[Friday, June 18, 2010]
WASHINGTON, D.C. – U.S. Senator Kay R. Hagan (D-NC) today announced that more than $2 million in energy efficiency grants will be invested in projects in Morrisville and Charlotte.
“These grants help support North Carolina’s transition to a 21st-century, clean energy economy,” said Hagan. “Investing in energy efficient products and workforce education means more clean job opportunities and lower electricity bills during these difficult economic times. And with our dedicated workforce and advanced research and development sectors, North Carolina is well positioned to lead the way toward a renewable energy future.”
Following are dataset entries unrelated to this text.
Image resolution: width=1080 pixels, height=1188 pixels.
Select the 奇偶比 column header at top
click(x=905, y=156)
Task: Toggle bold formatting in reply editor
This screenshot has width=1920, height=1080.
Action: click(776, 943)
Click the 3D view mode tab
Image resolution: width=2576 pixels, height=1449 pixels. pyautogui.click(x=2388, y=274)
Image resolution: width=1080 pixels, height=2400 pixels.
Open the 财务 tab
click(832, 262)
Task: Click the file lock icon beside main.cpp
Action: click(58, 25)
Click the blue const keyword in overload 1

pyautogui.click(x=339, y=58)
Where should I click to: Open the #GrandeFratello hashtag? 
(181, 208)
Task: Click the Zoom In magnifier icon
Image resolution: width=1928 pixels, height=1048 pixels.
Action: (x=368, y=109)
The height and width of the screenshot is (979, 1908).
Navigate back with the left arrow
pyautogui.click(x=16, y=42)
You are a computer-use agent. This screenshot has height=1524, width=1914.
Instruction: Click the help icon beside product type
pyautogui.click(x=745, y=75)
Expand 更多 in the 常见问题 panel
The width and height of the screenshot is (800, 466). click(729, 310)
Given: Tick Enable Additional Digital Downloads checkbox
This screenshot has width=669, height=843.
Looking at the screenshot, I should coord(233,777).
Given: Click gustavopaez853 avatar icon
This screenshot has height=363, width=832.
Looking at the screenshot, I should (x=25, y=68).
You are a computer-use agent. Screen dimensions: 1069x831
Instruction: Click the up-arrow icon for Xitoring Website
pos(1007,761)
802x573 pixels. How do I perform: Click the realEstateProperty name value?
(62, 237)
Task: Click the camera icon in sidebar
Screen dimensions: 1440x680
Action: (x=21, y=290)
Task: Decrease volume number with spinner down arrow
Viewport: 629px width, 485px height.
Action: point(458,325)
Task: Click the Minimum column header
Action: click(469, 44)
Porticos, Inc. of Morrisville, NC will receive a $1.7 million Stimulus grant to develop a Next-Generation Clothes Dryer that will consume about half as much energy per cycle as a conventional dryer and dry clothes in significantly less time. The proposed technology will consume less than 50 percent of the energy of a conventional dryer and induce virtually no HVAC energy burden on home heating and air-conditioning systems.
The University of North Carolina at Charlotte will receive a $589,843 Stimulus grant to develop accredited certificate level training programs for commercial building operators. When fully implemented, the project will increase the pool of qualified professionals skilled in energy efficient building technologies and best practices. The training program will utilize existing, modified, and newly developed curricula from the Department of Engineering Technology (ET) at UNC-Charlotte.
“This project is being funded through the American Recovery and Reinvestment Act and brings a wealth of University talent to bear on the development of new skills for new jobs,” said Dr. Stephen Mosier, Vice Chancellor for Research and Federal Relations at UNC Charlotte. “It also moves us forward on ‘greener’ energy and a reduction of our dependence on fossil fuels. The University is proud to be a partner with industry in this effort.”
“The project will not only increase the pool of qualified professionals in energy efficient construction, but will ultimately help achieve the national goal of net-zero energy buildings by 2025,” said Dr. Anthony Brizendine, Professor and Chair of the Department of Engineering Technology at UNC Charlotte, and the project director for the Net-Zero Energy Building Operator Training Program (NZEBOT). “We expect to increase the workforce pool with expertise in energy management and conservation techniques, and create new “green” job opportunities in North Carolina and the Southeast.”